At its January meeting last week, the Dade County Industrial Development Authority (IDA) heard via teleconference from NextSite 360, the marketing company it has retained to help attract retail operations to the county. Not much to report there—the firm’s Andy Camp indicated via speakerphone it had so far been a case of nibbles but no bites.

Photo: Andy Camp speaks during a prior physical visit to the county as county boss Ted Rumley listens raptly.)

Camp said Dade had received some attention as a potential site for “QSRs” (quick-serve restaurants)——“A lot of times people call it ‘fast food’” –from “a couple of national chains that are looking to grow.”

Questioned by IDA Executive Director Peter Cervelli, Camp elaborated that QSRs might have a more extensive menu and/or table service than fast-food places such as McDonald’s but still have a drive-through window. But which specific restaurants may have shown a flicker of interest in Dade, and what precisely their menus might contain, must remain a moot point at this time because, Camp said: “They do ask that we keep everything confidential while they’re just looking.”

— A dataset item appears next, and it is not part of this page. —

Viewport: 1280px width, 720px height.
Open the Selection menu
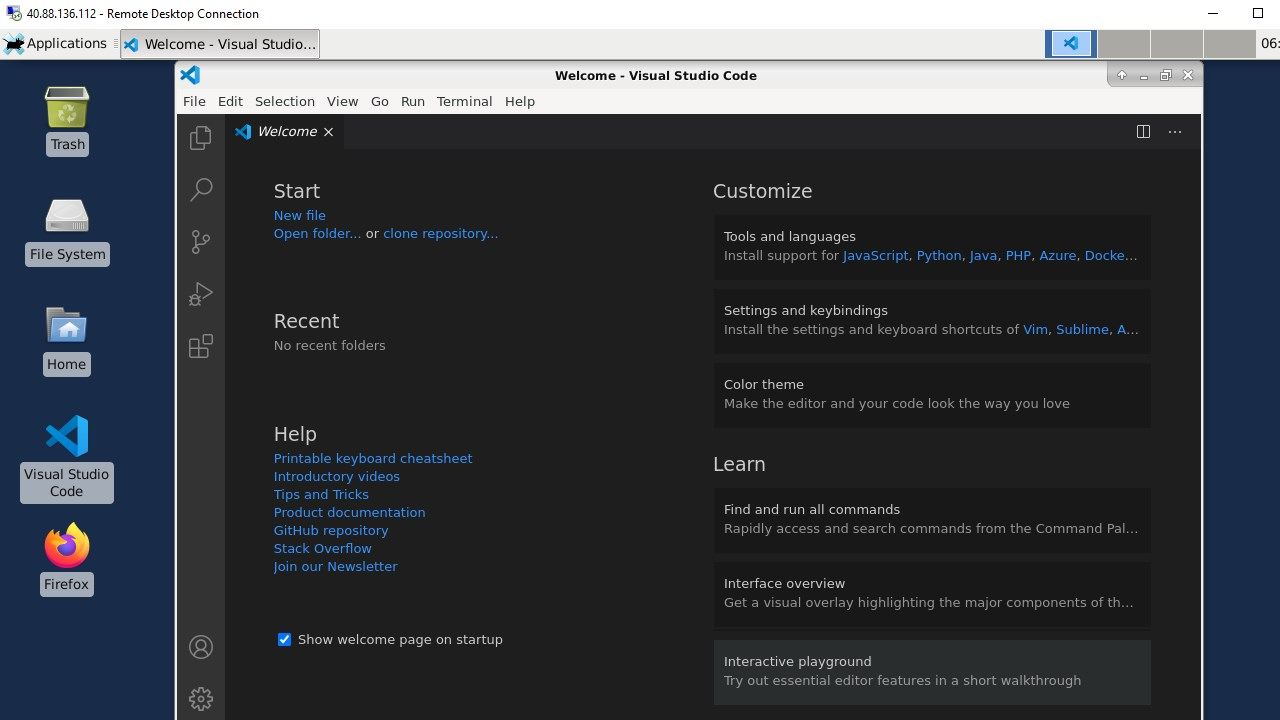[284, 101]
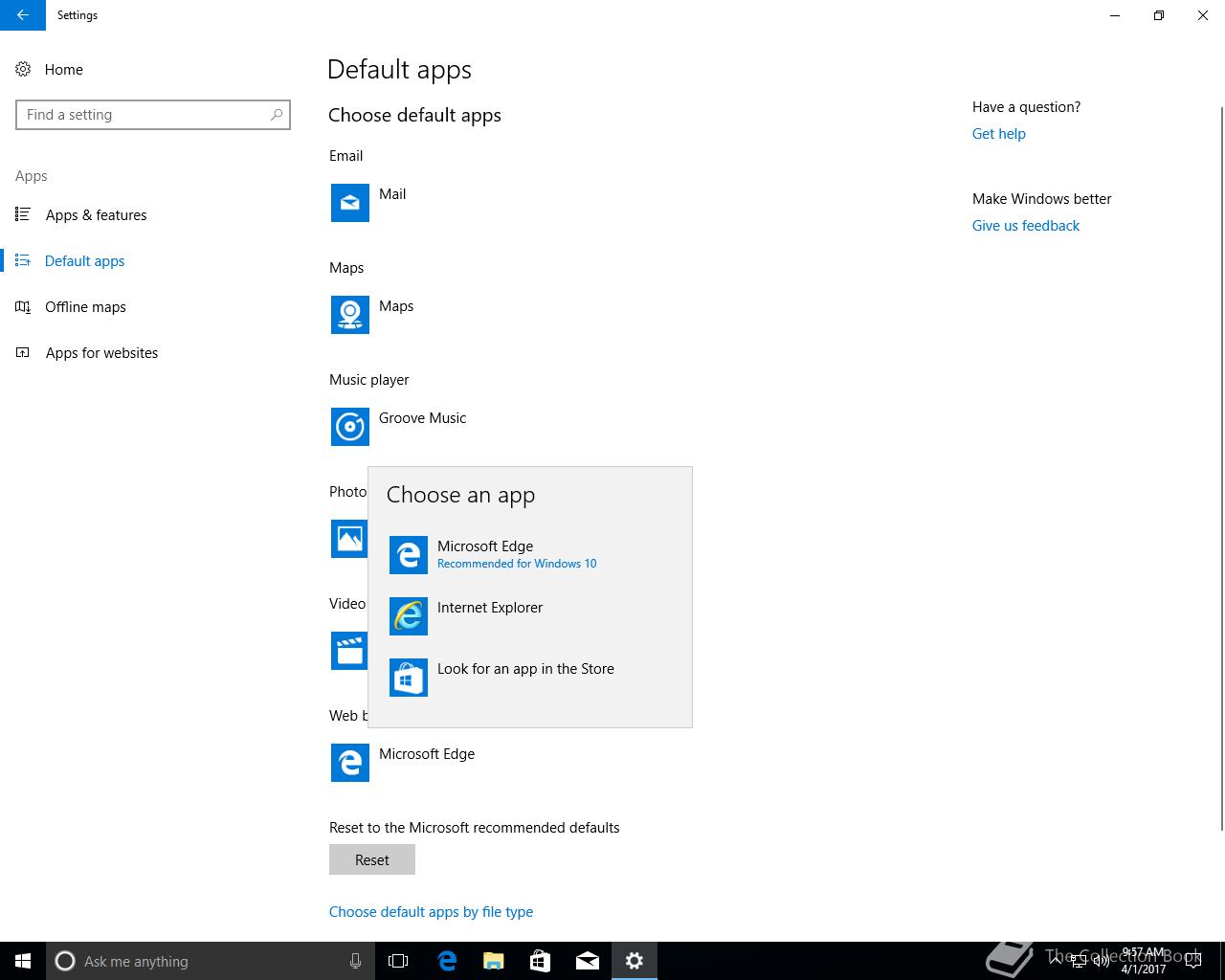
Task: Return to Settings Home
Action: [x=63, y=70]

Just like industrial prospects, pointed out Cervelli. IDA—and its counterparts in countless counties and municipalities throughout the rural South—woo corporations with a new plant to build or a new satellite location to open through a one-sided blind-dating process. They offer tax breaks, cheap or free land and other perks—in the case of Dade’s new Vanguard plant, the state of Georgia actually dished up $1 million in cash—without knowing the identity of the company they’re wooing, or even what it manufactures. During the courtship, they give the mystery dates code names—Project Baseball, for example, was the sobriquet of one recent prospect that somehow resisted Dade’s siren charms.

Cervelli, incidentally, reported with Caesarian brevity at the Jan. 22 meeting on another of these industrial big fish that had slipped the hook, code name Project Sapphire: “They came. They looked. They left.”

But back to Andy Camp: He said that a fashion retailer had also done a drive-through of the Trenton/Dade area, with similar results, which is to say none. “Are you hearing anything about why we wouldn’t be a selection for some of these folks?” asked IDA Chairman Nathan Wooten.

Not really, said Camp. In some cases it might mean Dade isn’t right for the company, but: “Sometimes they’re just not ready,” he said. “Sometimes we’re just a little early.”

What about the Highway 299 area north of Trenton? Cervelli asked Camp. Any prospects for that?

Camp said he would be in Dade this week to tour that area. “I need to see it,” he said.

Wooten asked Camp if having enough population to patronize a store within a five- or 10-minute drive was vital to retail operations that might consider the 299 area. Camp said yes if it was a grocery store but no if it was something like an outlet mall. In the latter case, said Camp, what was more important was proximity to an interstate and a “right-right-right” turn pattern. “It’s psychology,” he said.

Right-right-right from Chattanooga, or Atlanta via Chattanooga, would put a driver on the northwest side of I-24 in Wildwood, according to The Planet’s feeble geography.


In other business, the IDA board approved a lease for Beltline Energy for the five acres across from Vanguard. Beltline will place solar panels on the lot for a green-energy project it is doing with Georgia Power, and Cervelli explained that IDA will receive about $1000 per acre yearly in the deal.

Cervelli also announced a devoutly-wished consummation for IDA’s residual work at the Vanguard site: Trenton had finally received a long-promised ARC (Appalachian Regional Commission) grant, which means: “The city can now pay for paving the road when the weather is right.” The grant is for around $156,000 said Cervelli, which Trenton will have to match, but the city will be allowed to make most of its share in kind, meaning in labor and use of machinery as opposed to cash.


​​Cervelli reported to the board that IDA’s recently-completed audit had turned out to be a matter of no-news-equals-good-news. “The only thing I care about is findings, and there are no findings,” he said.

He suggested that IDA consider adding more requirements for tenants in its industrial park covenant in order to keep the park attractive. “If we’re going to do these things, we need to make them look as nice as possible,” said Cervelli. He said had been looking over Dalton's and Athens-McMinn (Tenn.) County’s industrial park covenants as models.

This being January, it was time for IDA to reelect officers and set its meeting times and place for 2018. This being Dade, the board decided that no change was needed and things were fine as they were. Thus Nathan Wooten (right) remains chairman and the board will continue meeting at 3 p.m. on the fourth Monday of the month in the county Administrative Building. The next meeting is Feb. 26.